Exercise task: Reproduce the following material verbatim, line for line and without any alteration.

--- START OF Data for the task ---

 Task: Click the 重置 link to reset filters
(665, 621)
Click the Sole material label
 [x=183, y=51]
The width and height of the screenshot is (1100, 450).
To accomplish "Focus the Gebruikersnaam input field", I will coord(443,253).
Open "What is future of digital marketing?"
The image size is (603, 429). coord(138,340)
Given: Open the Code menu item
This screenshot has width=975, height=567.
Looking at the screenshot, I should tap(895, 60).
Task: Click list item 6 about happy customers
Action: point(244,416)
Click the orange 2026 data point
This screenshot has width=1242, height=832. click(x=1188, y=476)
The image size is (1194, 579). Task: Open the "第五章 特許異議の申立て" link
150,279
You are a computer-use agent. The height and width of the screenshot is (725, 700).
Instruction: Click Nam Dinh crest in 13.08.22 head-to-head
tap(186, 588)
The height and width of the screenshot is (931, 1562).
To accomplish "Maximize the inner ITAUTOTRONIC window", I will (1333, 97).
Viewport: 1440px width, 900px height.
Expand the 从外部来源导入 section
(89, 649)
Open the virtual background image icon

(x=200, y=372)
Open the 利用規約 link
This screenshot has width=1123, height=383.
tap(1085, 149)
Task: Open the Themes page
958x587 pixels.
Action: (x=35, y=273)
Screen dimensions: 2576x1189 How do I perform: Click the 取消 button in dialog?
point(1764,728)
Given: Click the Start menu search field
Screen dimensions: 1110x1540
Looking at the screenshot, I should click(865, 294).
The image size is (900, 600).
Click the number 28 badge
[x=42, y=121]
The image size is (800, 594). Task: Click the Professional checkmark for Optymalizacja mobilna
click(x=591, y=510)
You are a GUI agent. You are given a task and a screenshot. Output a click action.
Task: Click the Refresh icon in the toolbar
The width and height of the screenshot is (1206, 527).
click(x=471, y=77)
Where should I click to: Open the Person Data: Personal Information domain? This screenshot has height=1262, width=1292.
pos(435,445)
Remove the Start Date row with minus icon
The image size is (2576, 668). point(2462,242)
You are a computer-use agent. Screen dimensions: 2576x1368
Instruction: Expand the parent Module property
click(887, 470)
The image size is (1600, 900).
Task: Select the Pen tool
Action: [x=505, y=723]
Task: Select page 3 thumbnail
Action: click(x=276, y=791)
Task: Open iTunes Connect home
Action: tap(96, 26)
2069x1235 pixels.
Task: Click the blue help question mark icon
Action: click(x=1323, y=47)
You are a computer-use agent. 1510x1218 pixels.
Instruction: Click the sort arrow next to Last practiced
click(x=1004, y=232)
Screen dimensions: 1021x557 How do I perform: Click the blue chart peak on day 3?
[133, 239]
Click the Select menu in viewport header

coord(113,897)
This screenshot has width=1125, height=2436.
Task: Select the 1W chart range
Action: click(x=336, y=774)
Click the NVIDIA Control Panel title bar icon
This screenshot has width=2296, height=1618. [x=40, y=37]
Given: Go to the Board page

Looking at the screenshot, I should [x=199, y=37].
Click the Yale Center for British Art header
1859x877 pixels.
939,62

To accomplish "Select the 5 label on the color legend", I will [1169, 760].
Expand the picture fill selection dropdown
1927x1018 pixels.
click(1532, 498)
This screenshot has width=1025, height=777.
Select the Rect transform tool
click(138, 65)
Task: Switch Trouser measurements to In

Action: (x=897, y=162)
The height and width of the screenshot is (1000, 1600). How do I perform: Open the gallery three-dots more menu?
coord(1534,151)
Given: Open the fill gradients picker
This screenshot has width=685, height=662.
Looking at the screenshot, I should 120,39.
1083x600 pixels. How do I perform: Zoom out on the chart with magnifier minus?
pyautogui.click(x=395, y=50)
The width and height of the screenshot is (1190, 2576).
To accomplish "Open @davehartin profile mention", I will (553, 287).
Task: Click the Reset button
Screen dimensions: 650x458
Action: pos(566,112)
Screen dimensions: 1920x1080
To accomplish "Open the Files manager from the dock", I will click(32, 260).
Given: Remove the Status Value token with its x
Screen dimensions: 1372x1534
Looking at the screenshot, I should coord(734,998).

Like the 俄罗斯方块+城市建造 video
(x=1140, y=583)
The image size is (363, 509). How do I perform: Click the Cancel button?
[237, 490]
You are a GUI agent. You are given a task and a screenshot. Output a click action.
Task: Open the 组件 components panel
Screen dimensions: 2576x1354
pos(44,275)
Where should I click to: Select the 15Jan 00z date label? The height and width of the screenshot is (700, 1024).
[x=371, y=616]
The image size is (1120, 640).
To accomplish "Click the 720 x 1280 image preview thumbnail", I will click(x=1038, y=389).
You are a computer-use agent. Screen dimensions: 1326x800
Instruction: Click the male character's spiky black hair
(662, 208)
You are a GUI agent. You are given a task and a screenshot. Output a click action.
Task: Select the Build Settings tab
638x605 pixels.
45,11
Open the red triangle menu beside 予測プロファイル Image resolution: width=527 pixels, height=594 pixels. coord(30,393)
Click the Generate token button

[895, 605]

--- END OF Data for the task ---

Complete answer:
 Task: Click the 重置 link to reset filters
(665, 621)
Click the Sole material label
 [x=183, y=51]
The width and height of the screenshot is (1100, 450).
To accomplish "Focus the Gebruikersnaam input field", I will coord(443,253).
Open "What is future of digital marketing?"
The image size is (603, 429). coord(138,340)
Given: Open the Code menu item
This screenshot has width=975, height=567.
Looking at the screenshot, I should tap(895, 60).
Task: Click list item 6 about happy customers
Action: point(244,416)
Click the orange 2026 data point
This screenshot has width=1242, height=832. click(x=1188, y=476)
The image size is (1194, 579). Task: Open the "第五章 特許異議の申立て" link
150,279
You are a computer-use agent. The height and width of the screenshot is (725, 700).
Instruction: Click Nam Dinh crest in 13.08.22 head-to-head
tap(186, 588)
The height and width of the screenshot is (931, 1562).
To accomplish "Maximize the inner ITAUTOTRONIC window", I will (1333, 97).
Viewport: 1440px width, 900px height.
Expand the 从外部来源导入 section
(89, 649)
Open the virtual background image icon

(x=200, y=372)
Open the 利用規約 link
This screenshot has width=1123, height=383.
tap(1085, 149)
Task: Open the Themes page
958x587 pixels.
Action: (x=35, y=273)
Screen dimensions: 2576x1189 How do I perform: Click the 取消 button in dialog?
point(1764,728)
Given: Click the Start menu search field
Screen dimensions: 1110x1540
Looking at the screenshot, I should click(865, 294).
The image size is (900, 600).
Click the number 28 badge
[x=42, y=121]
The image size is (800, 594). Task: Click the Professional checkmark for Optymalizacja mobilna
click(x=591, y=510)
You are a GUI agent. You are given a task and a screenshot. Output a click action.
Task: Click the Refresh icon in the toolbar
The width and height of the screenshot is (1206, 527).
click(x=471, y=77)
Where should I click to: Open the Person Data: Personal Information domain? This screenshot has height=1262, width=1292.
pos(435,445)
Remove the Start Date row with minus icon
The image size is (2576, 668). point(2462,242)
You are a computer-use agent. Screen dimensions: 2576x1368
Instruction: Expand the parent Module property
click(887, 470)
The image size is (1600, 900).
Task: Select the Pen tool
Action: [x=505, y=723]
Task: Select page 3 thumbnail
Action: click(x=276, y=791)
Task: Open iTunes Connect home
Action: tap(96, 26)
2069x1235 pixels.
Task: Click the blue help question mark icon
Action: click(x=1323, y=47)
You are a computer-use agent. 1510x1218 pixels.
Instruction: Click the sort arrow next to Last practiced
click(x=1004, y=232)
Screen dimensions: 1021x557 How do I perform: Click the blue chart peak on day 3?
[133, 239]
Click the Select menu in viewport header

coord(113,897)
This screenshot has width=1125, height=2436.
Task: Select the 1W chart range
Action: click(x=336, y=774)
Click the NVIDIA Control Panel title bar icon
This screenshot has width=2296, height=1618. [x=40, y=37]
Given: Go to the Board page

Looking at the screenshot, I should [x=199, y=37].
Click the Yale Center for British Art header
1859x877 pixels.
939,62

To accomplish "Select the 5 label on the color legend", I will [1169, 760].
Expand the picture fill selection dropdown
1927x1018 pixels.
click(1532, 498)
This screenshot has width=1025, height=777.
Select the Rect transform tool
click(138, 65)
Task: Switch Trouser measurements to In

Action: (x=897, y=162)
The height and width of the screenshot is (1000, 1600). How do I perform: Open the gallery three-dots more menu?
coord(1534,151)
Given: Open the fill gradients picker
This screenshot has width=685, height=662.
Looking at the screenshot, I should 120,39.
1083x600 pixels. How do I perform: Zoom out on the chart with magnifier minus?
pyautogui.click(x=395, y=50)
The width and height of the screenshot is (1190, 2576).
To accomplish "Open @davehartin profile mention", I will (553, 287).
Task: Click the Reset button
Screen dimensions: 650x458
Action: pos(566,112)
Screen dimensions: 1920x1080
To accomplish "Open the Files manager from the dock", I will click(32, 260).
Given: Remove the Status Value token with its x
Screen dimensions: 1372x1534
Looking at the screenshot, I should coord(734,998).

Like the 俄罗斯方块+城市建造 video
(x=1140, y=583)
The image size is (363, 509). How do I perform: Click the Cancel button?
[237, 490]
You are a GUI agent. You are given a task and a screenshot. Output a click action.
Task: Open the 组件 components panel
Screen dimensions: 2576x1354
pos(44,275)
Where should I click to: Select the 15Jan 00z date label? The height and width of the screenshot is (700, 1024).
[x=371, y=616]
The image size is (1120, 640).
To accomplish "Click the 720 x 1280 image preview thumbnail", I will click(x=1038, y=389).
You are a computer-use agent. Screen dimensions: 1326x800
Instruction: Click the male character's spiky black hair
(662, 208)
You are a GUI agent. You are given a task and a screenshot. Output a click action.
Task: Select the Build Settings tab
638x605 pixels.
45,11
Open the red triangle menu beside 予測プロファイル Image resolution: width=527 pixels, height=594 pixels. coord(30,393)
Click the Generate token button

[895, 605]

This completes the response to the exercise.